*WHAT IS NEEDED*. Echo the lines that start at the one containing "You are a GUI" and end at the one containing "Select the 'body : fit' attribute tag", including both of those lines.

*MATERIAL FOR THIS EXERCISE*.
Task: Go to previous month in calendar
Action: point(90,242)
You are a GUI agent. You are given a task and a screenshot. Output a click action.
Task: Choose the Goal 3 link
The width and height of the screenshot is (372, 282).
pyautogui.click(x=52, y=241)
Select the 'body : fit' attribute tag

---

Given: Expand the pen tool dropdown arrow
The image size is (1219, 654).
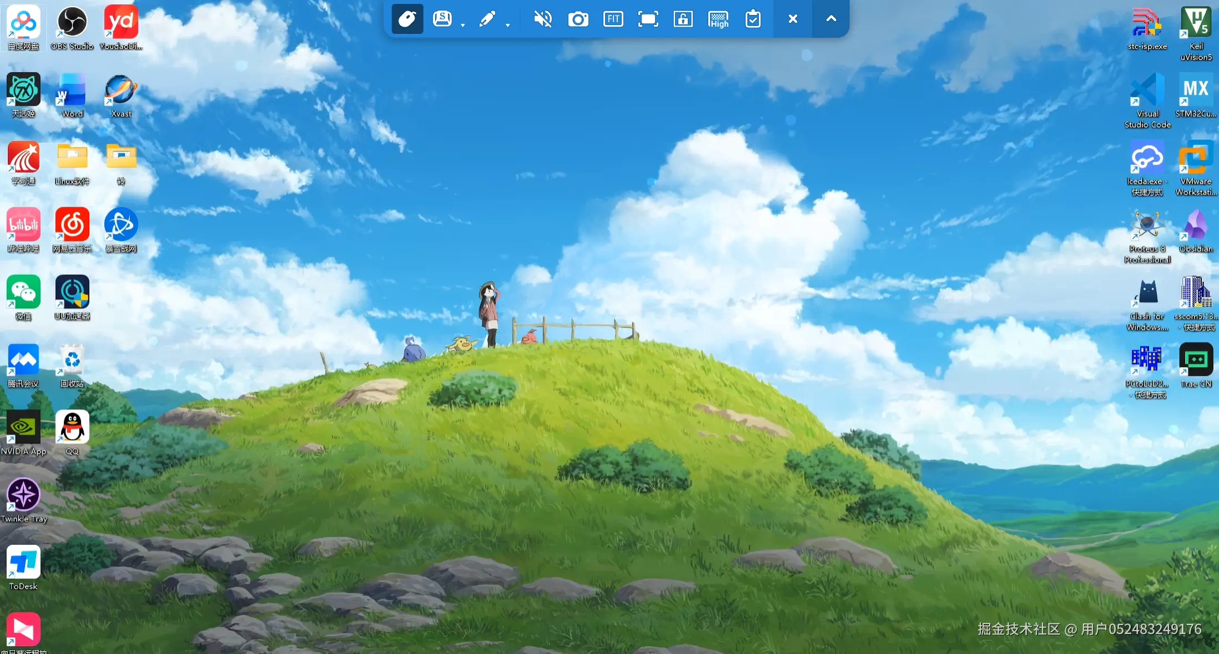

*TASK RESULT*.
You are a GUI agent. You are given a task and a screenshot. Output a click action.
Task: Choose the Goal 3 link
The width and height of the screenshot is (372, 282).
pyautogui.click(x=52, y=241)
Select the 'body : fit' attribute tag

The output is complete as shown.